India’s Coal and Edible Oil Trade Vision: Navigating Challenges, Fostering Growth

India’s role in the global trade arena presents a unique juxtaposition of economic opportunities and self-reliance challenges. In this intricate fabric of international commerce, India grapples with the complex dynamics of coal and edible oil trade. While it boasts abundant resources, it simultaneously faces persistent import trends. This article explores the significance of coal and edible oil in India’s trade landscape and the strategies employed to balance dependency with growth.

Foundations of Trade

International trade hinges on the principle of comparative advantage, where countries leverage their technological strengths and natural resources for exports. However, India encounters a distinctive challenge. It not only imports commodities it naturally lacks, such as crude oil and gold, but also imports items abundant domestically, like coal, and those with the potential for self-sufficiency, like edible oil. Coal and edible oil together constitute a significant portion of India’s merchandise imports, making up 36% of the total basket valued at $714 billion.

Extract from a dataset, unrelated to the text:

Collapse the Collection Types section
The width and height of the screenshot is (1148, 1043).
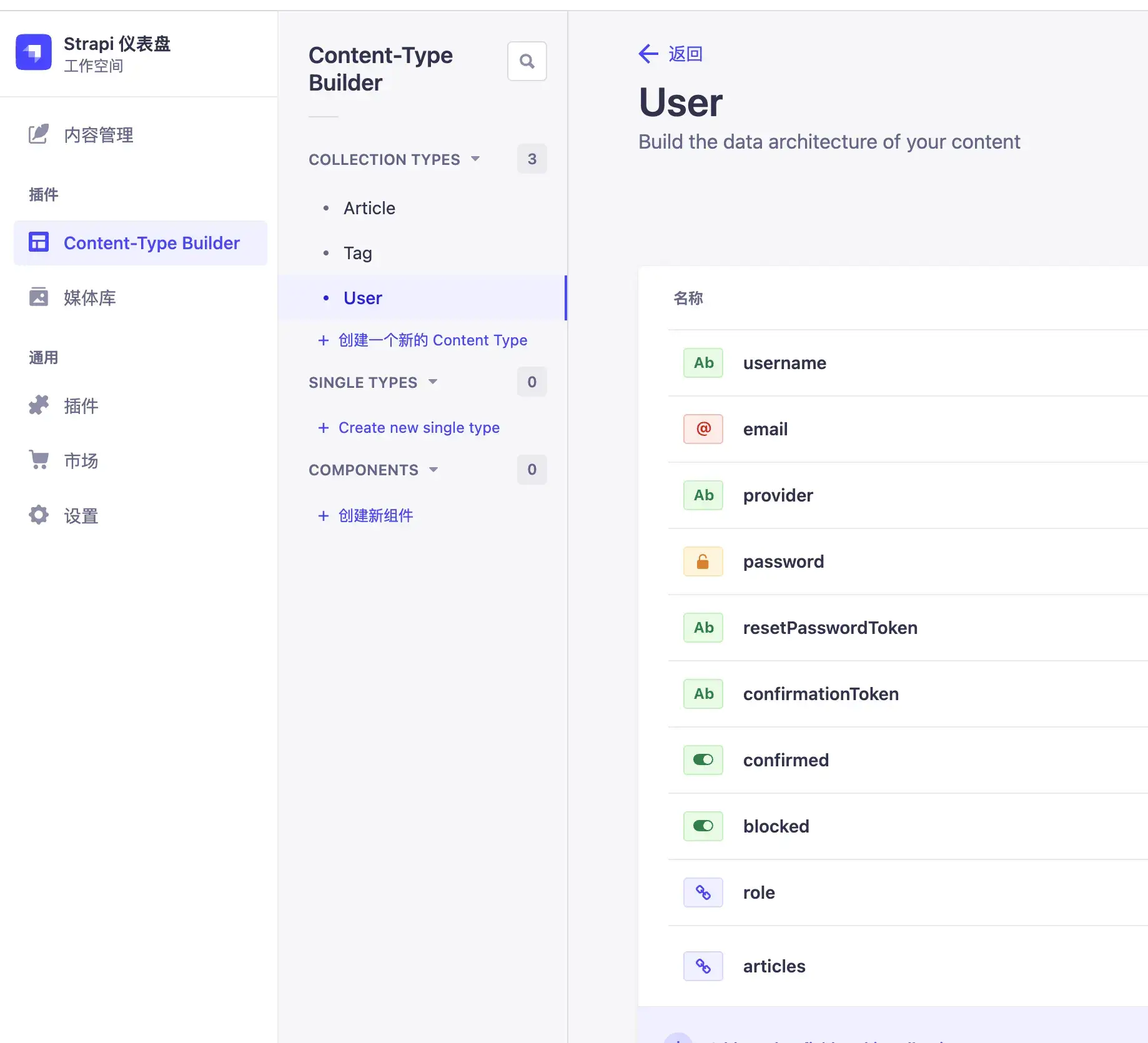475,159
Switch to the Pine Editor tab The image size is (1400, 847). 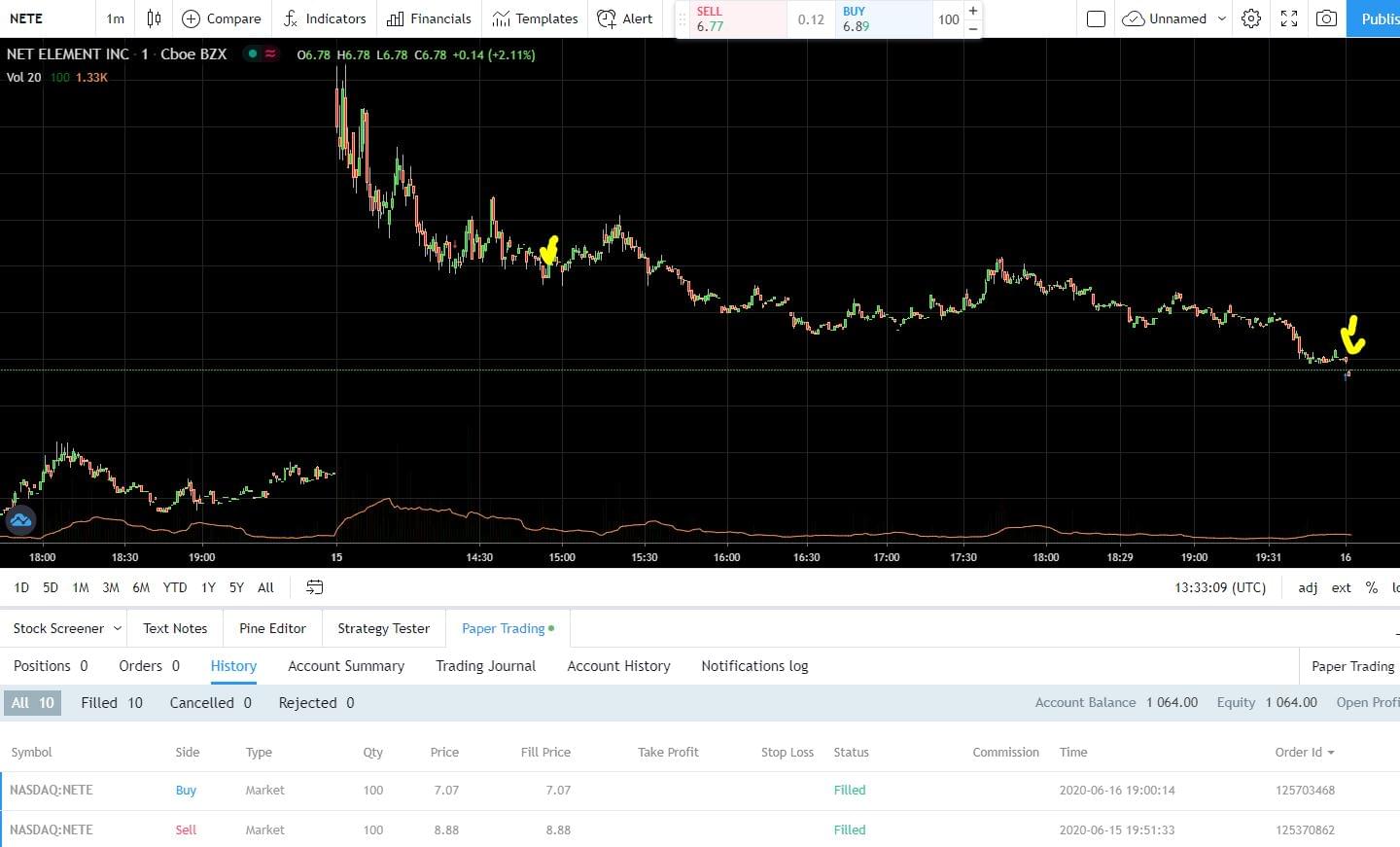tap(272, 628)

The Indian Commodity Challenge

India, despite being the world’s second-largest coal producer and possessing the fifth-largest coal reserves, imports a substantial 254 million tonnes of coal in FY23. This is primarily due to the need for low-ash content coal for thermal power and steel production, while domestic coal contains higher ash content. With increasing power demand and steel production projections, coal imports are set to rise in FY24.

Edible Oil Dependency

India’s large population and lower per capita income intensify the demand for affordable edible oil. Approximately 55-60% of this demand is met through imports. Palm oil constitutes the majority of edible oil imports, followed by soybean and sunflower oil. However, challenges in oil palm cultivation and processing hinder self-sufficiency. The cultivation area for oil palm is limited, and processing mills are hesitant to set up without substantial cultivation nearby.

Policy Strategies

To tackle the commodity pressure from coal and edible oil, the government has implemented growth strategies. For coal, the approach includes increasing production, efficient allocation, and domestic coal utilization. Initiatives like coal mine auctions and commercial coal mining have boosted coal production. Programs like SHAKTI and Mission Coking Coal aim to meet power demand and reduce import dependence, while additional coal washeries are set to lower ash content.

For edible oil, the National Mission on Edible Oils – Oil Palm (NMEO-OP) is committed to expanding cultivation areas and boosting palm oil production through price assurance and input assistance for farmers. The plan also involves the establishment of new oil palm mills, especially in regions like Arunachal Pradesh and the Andaman and Nicobar Islands.

Managing Commodity Pressure

These strategies align with comparative advantage and aim to harness the potential of abundant resources and favorable conditions. They complement primary policy actions by establishing coal washeries, prioritizing power plant allocation, and enhancing rail networks for coal transportation. Input incentives to oil palm farmers supplement NMEO-OP’s efforts.